What the task asks: No pictures go into the copy. Write out exactly the lines below from the one containing "1439x840 pixels. Task: Click" through the one containing "Switch to next filter category arrow".

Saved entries
++++++++
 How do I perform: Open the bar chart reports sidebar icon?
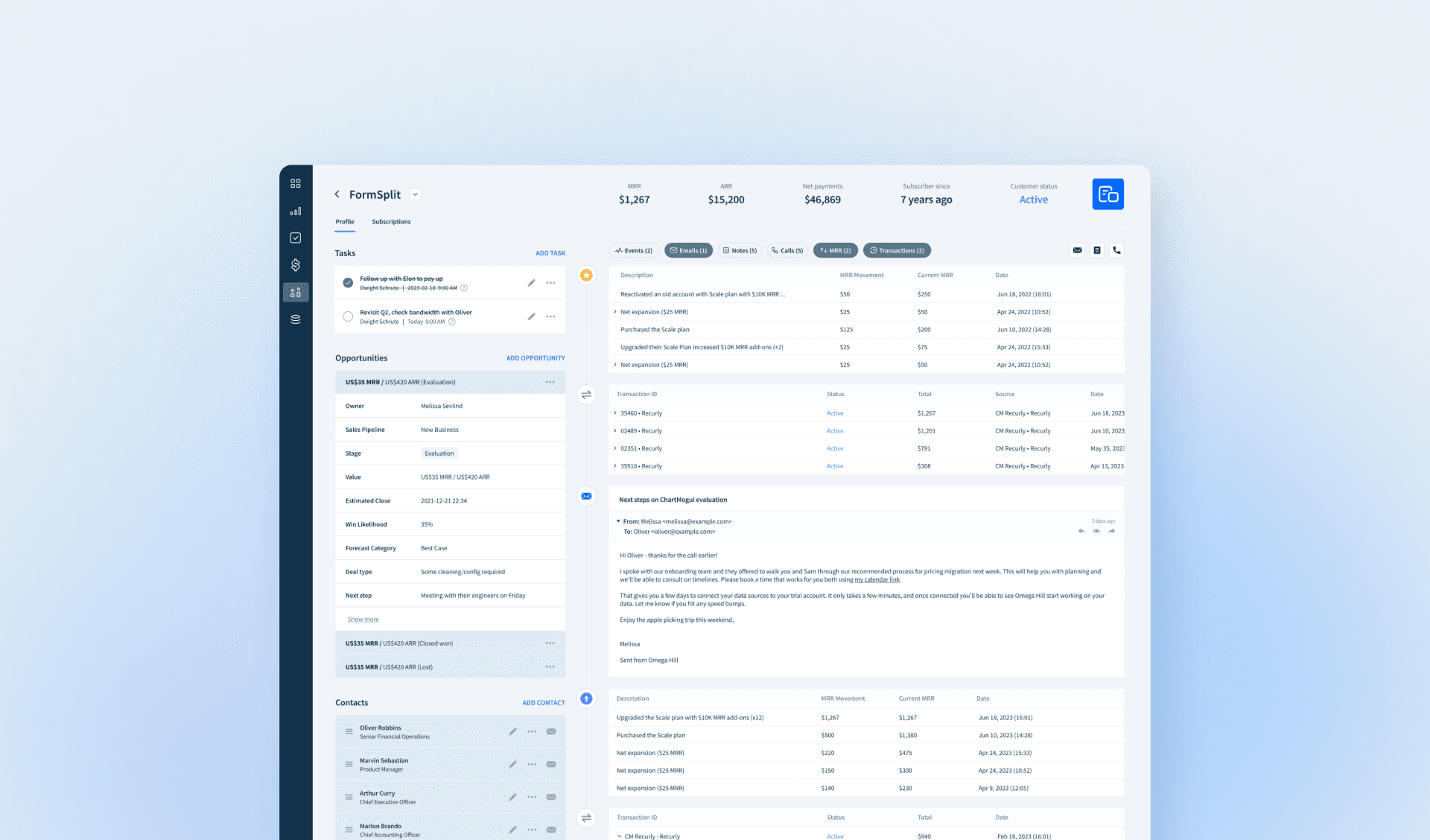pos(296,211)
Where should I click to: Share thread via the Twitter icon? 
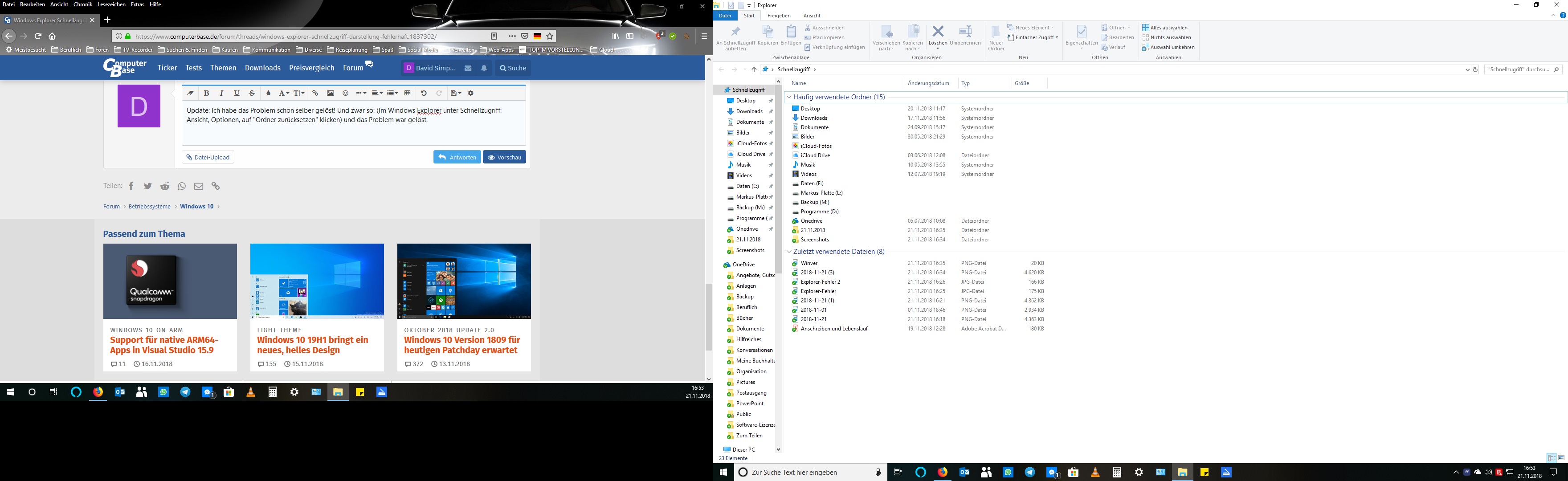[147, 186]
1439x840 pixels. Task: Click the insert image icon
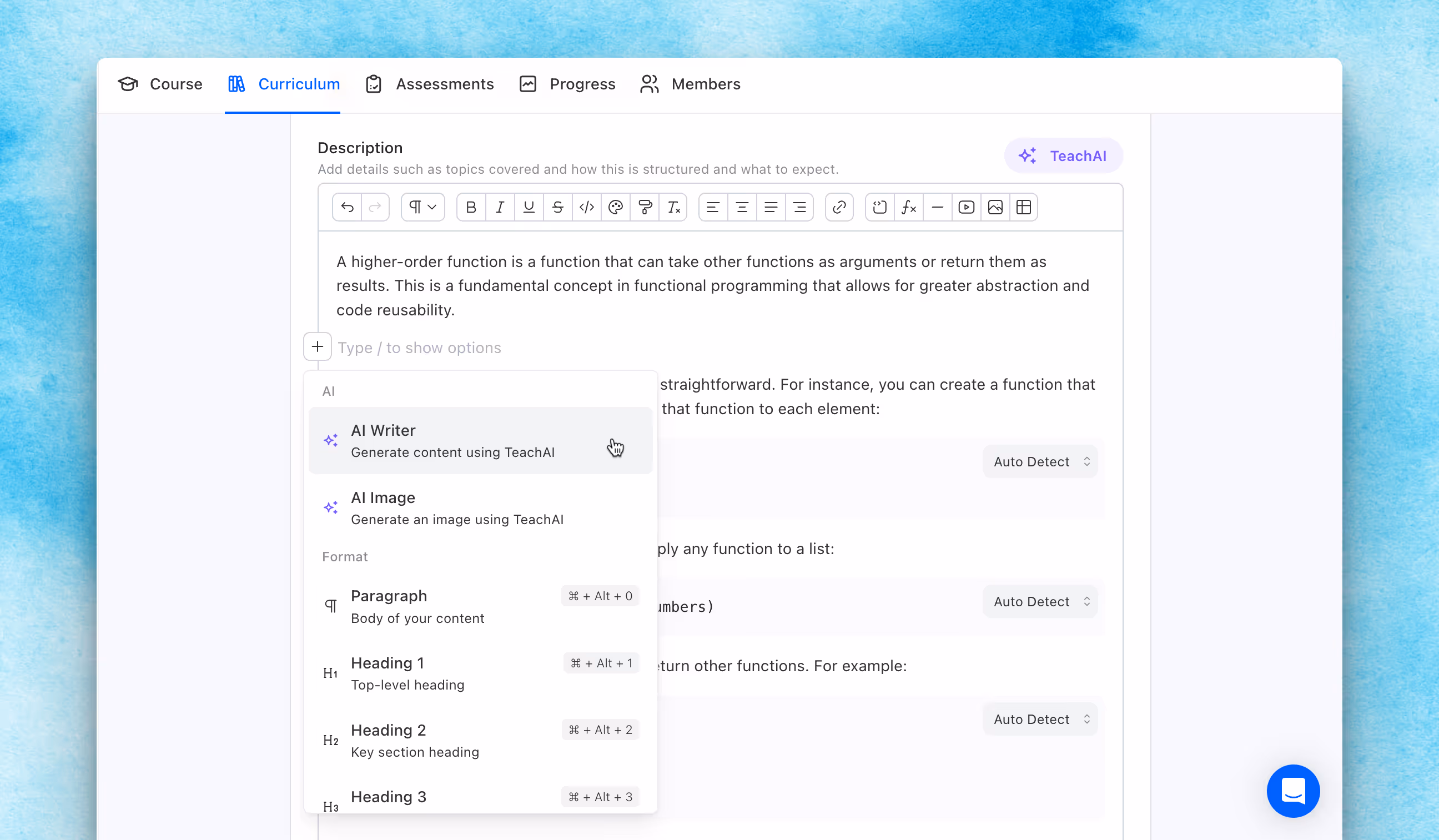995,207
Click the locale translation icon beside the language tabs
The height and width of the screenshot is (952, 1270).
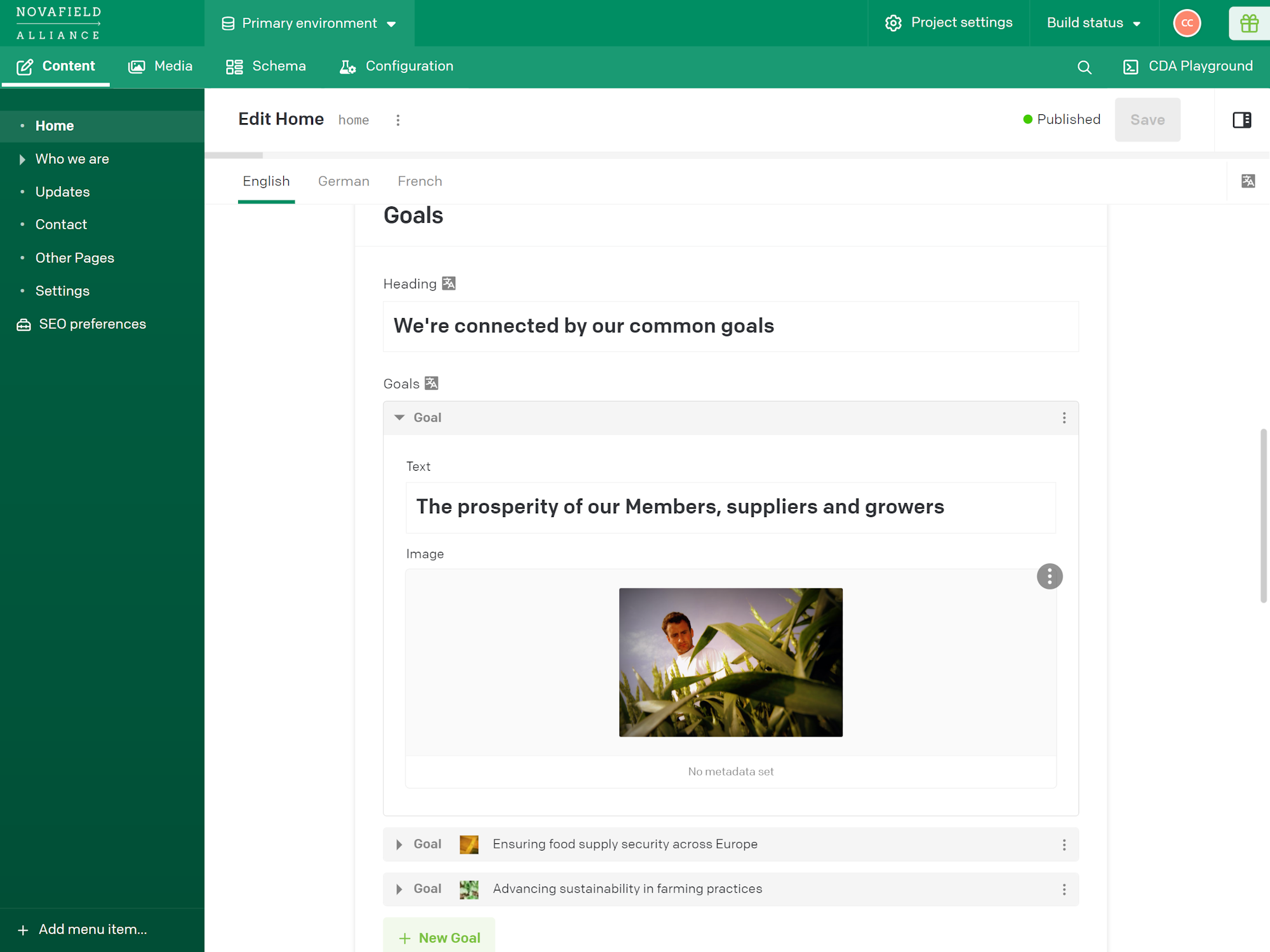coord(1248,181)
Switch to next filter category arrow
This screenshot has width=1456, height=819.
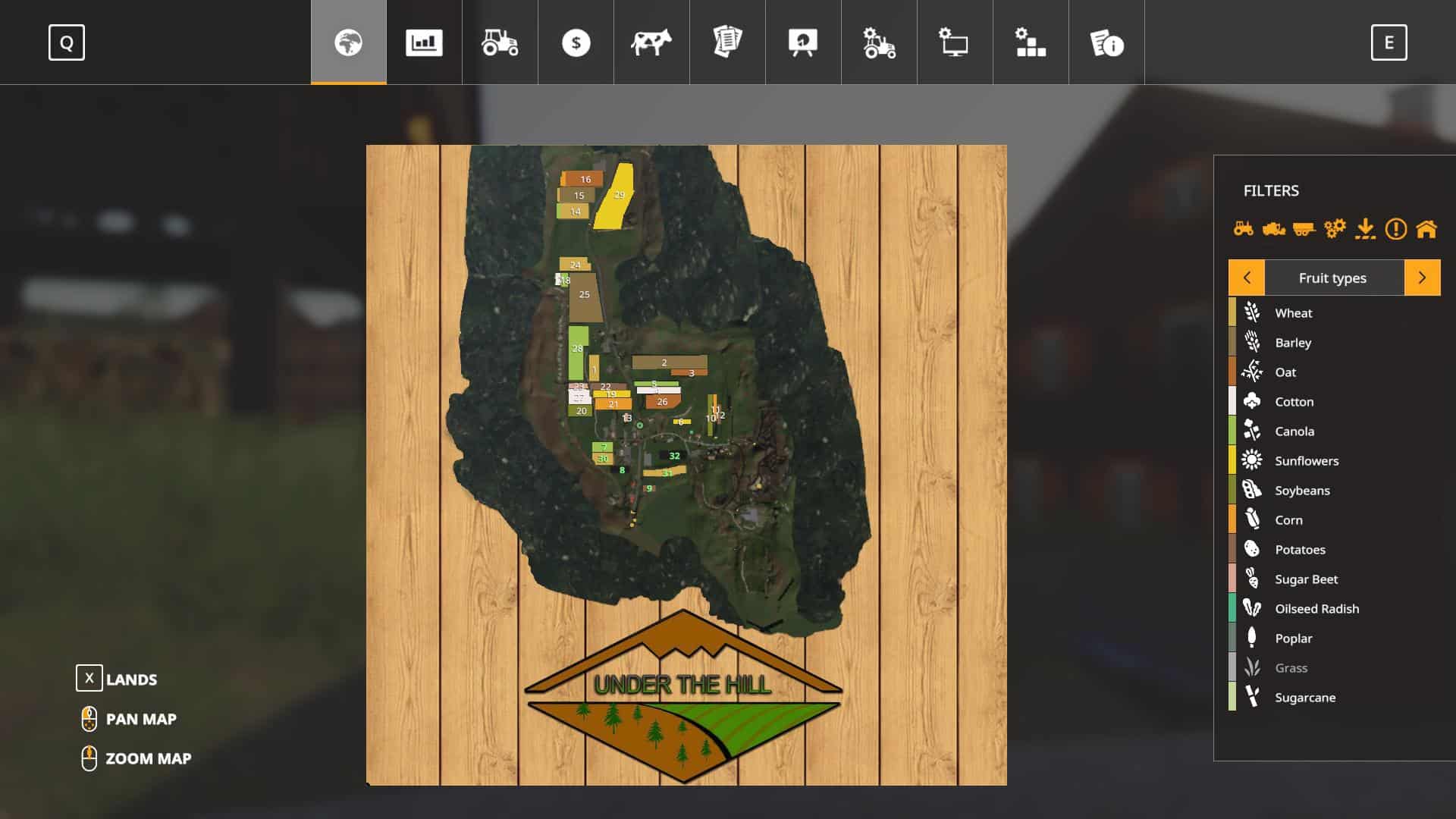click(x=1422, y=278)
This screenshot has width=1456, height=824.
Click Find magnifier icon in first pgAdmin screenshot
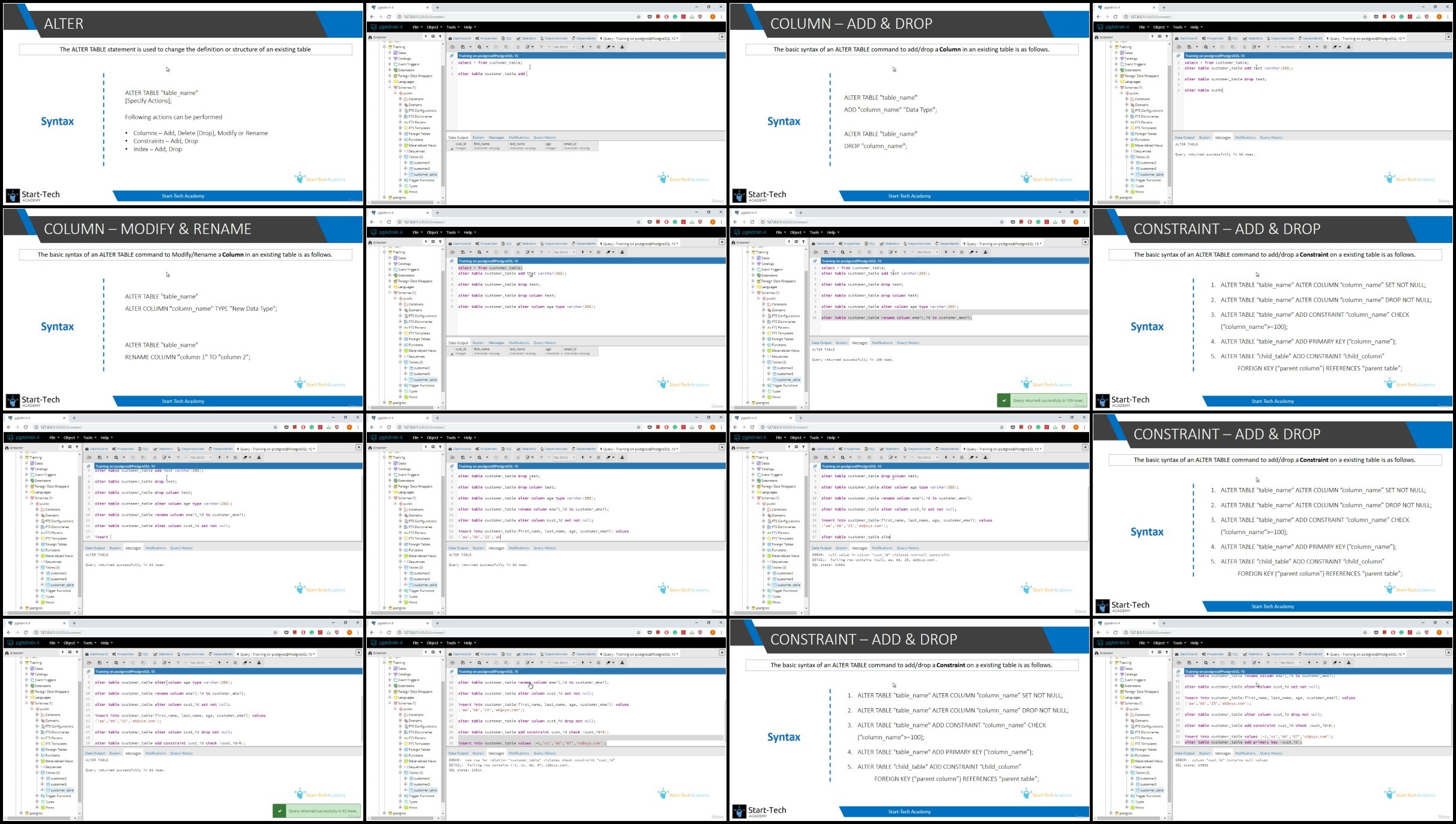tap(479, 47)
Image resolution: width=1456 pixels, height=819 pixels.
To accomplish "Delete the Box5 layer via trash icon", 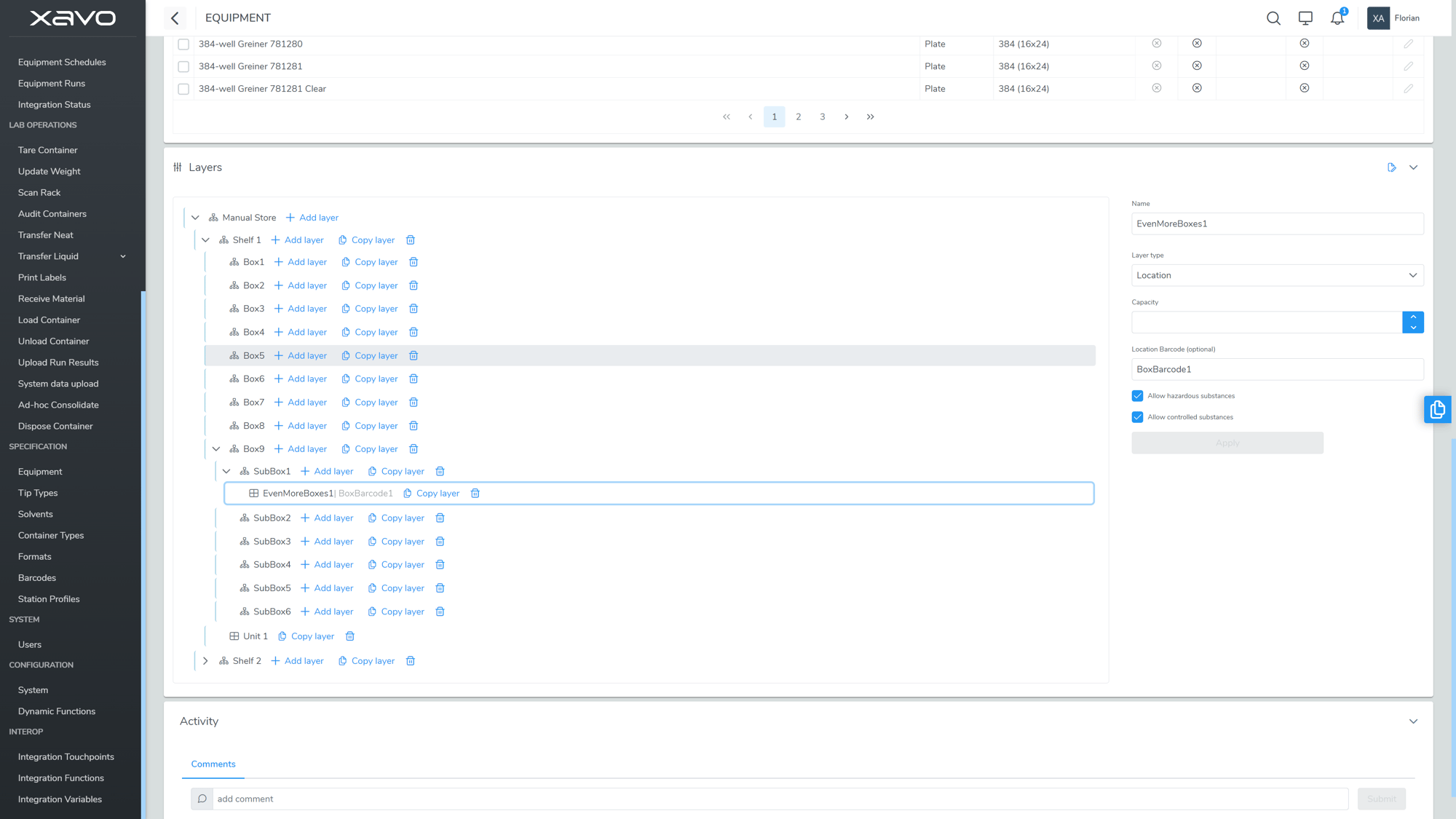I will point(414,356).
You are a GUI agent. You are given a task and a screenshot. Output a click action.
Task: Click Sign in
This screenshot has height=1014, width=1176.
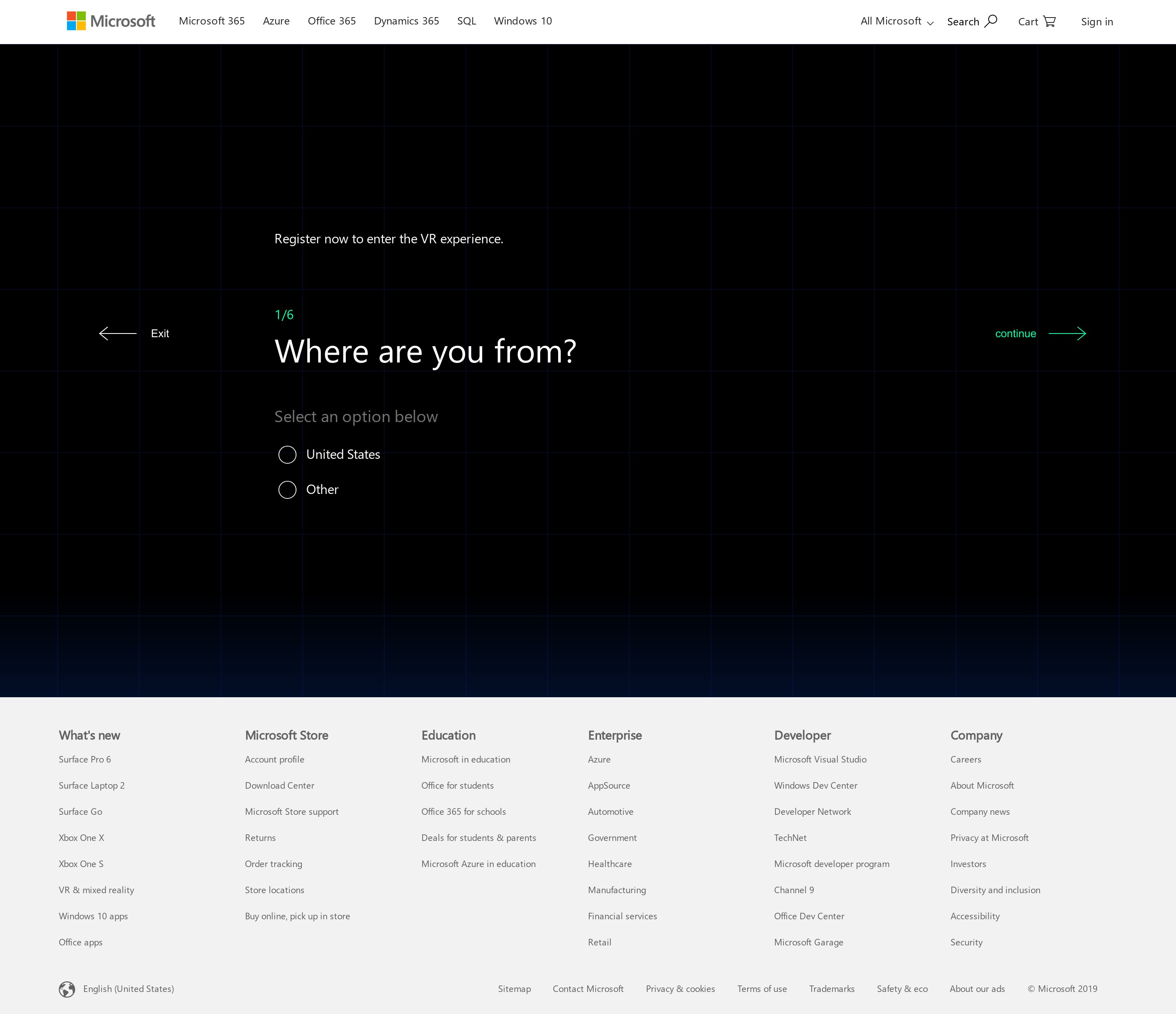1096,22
++++++++
Output:
1439x840 pixels. Task: Click the insert image icon
995,207
Click the locale translation icon beside the language tabs
The height and width of the screenshot is (952, 1270).
coord(1248,181)
Switch to next filter category arrow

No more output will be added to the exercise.